> EXTRACT:

»»

- Born: 8 December 1891 Saarlouis
- Died: 29 August 1966 (aged 74) Bonn
- Occupation: journalist
- Spouse: Eugenie Caroline Auguste Stamm
- Children: Oscar Cahén & Ulrich (possible)
- Parent: Eugen Cahén

= Fritz Max Cahén =

Political activist and journalist

Fritz Max Cahén (alias Lynkeus) (8 December 1891 in Saarlouis – 29 August 1966 in Bonn) was active in the Weimar Republic government and later founded the anti-Nazi political alliance Volkssozialistische Bewegung (Cahén later referred to it as, in English, the German Front Against Hitlerism). He worked as a journalist and also authored the books Der Weg nach Versailles (1963) and Men Against Hitler (1939). Cahén, Fritz Max
‘’Der rote ‘’. Sowjetische und westliche Ideologie in der Wirklichkeit. Frankfurt am Main, Athenäum Verlag (1961).

==Life==
Fritz Max Cahén was born to a Jewish father; his mother was possibly Christian. His father, Eugen Cahén, was a founder of the Saar Produce Exchange, and a member of the Hansabund. Fritz Max Cahén graduated from the College of Metz (Alsace-Lorraine) and Saarbruecken University Marburg/Lahn. He took postgraduate courses at the Sorbonne (Paris) and Haute Ecole des Sciences Politiques et Sociales (Paris). In 1916 he married Eugenie Caroline Auguste Stamm, a Protestant, according to a marriage certificate in possession of the family. Fritz Max Cahén had one son that same year, artist Oscar Cahén. A reference work on Jewish émigrés also refers to a second son, Ulrich, born in 1925; if true, this child was not raised by Fritz Max and Eugenie.

««

> WHAT THE EXERCISE ASKS:
In the article on Fritz Max Cahén, what organization did his father, Eugen Cahén, help found? The material that follows is separate from the article on Fritz Max Cahén.

> INPUT DATA:

»»

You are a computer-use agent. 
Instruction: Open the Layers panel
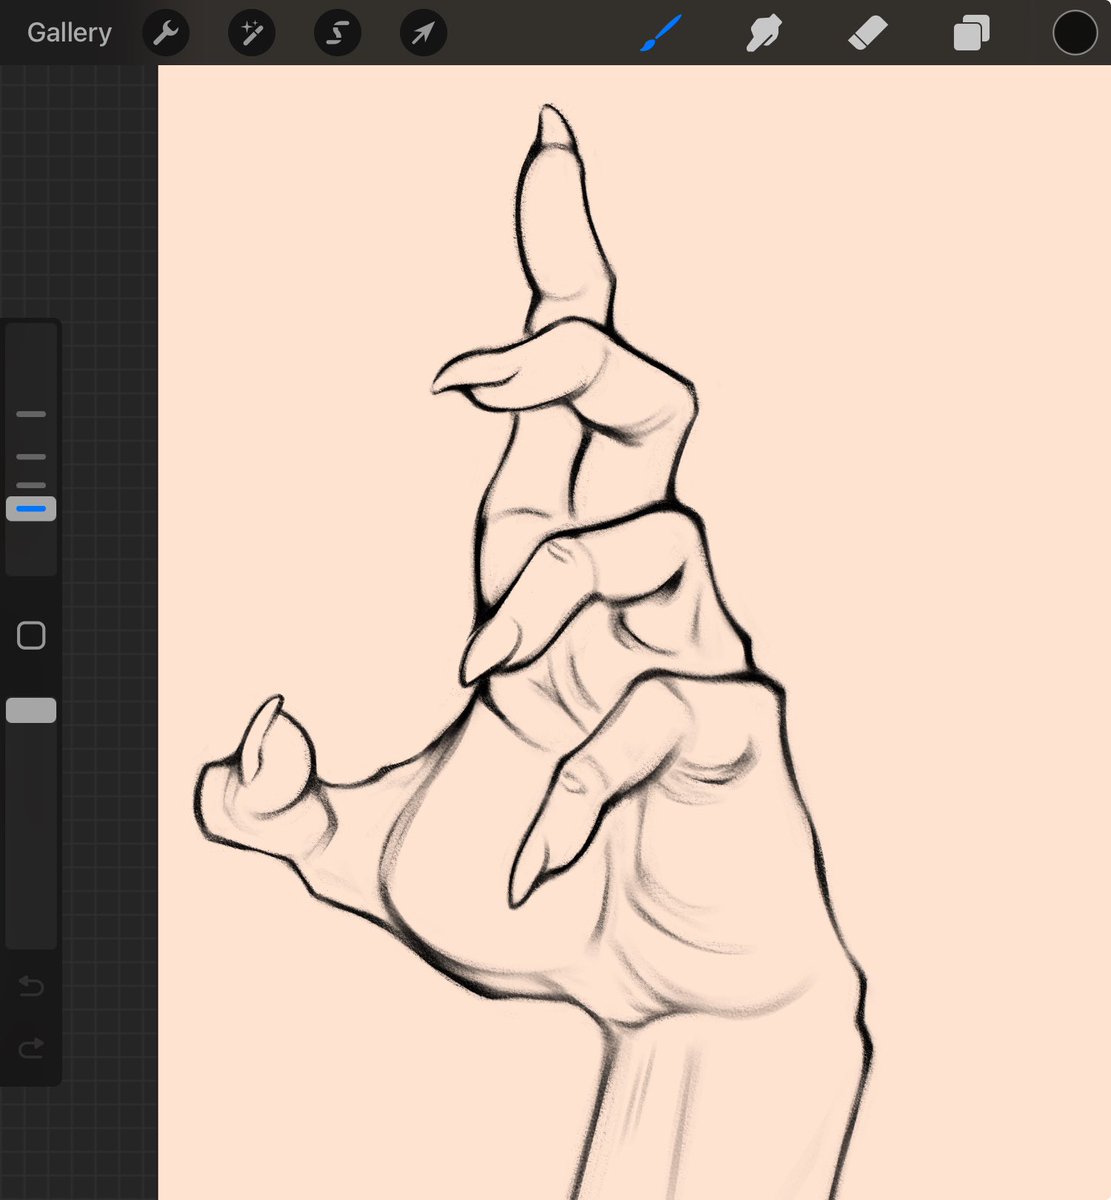pos(969,32)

««

> SOLUTION:
The Saar Produce Exchange.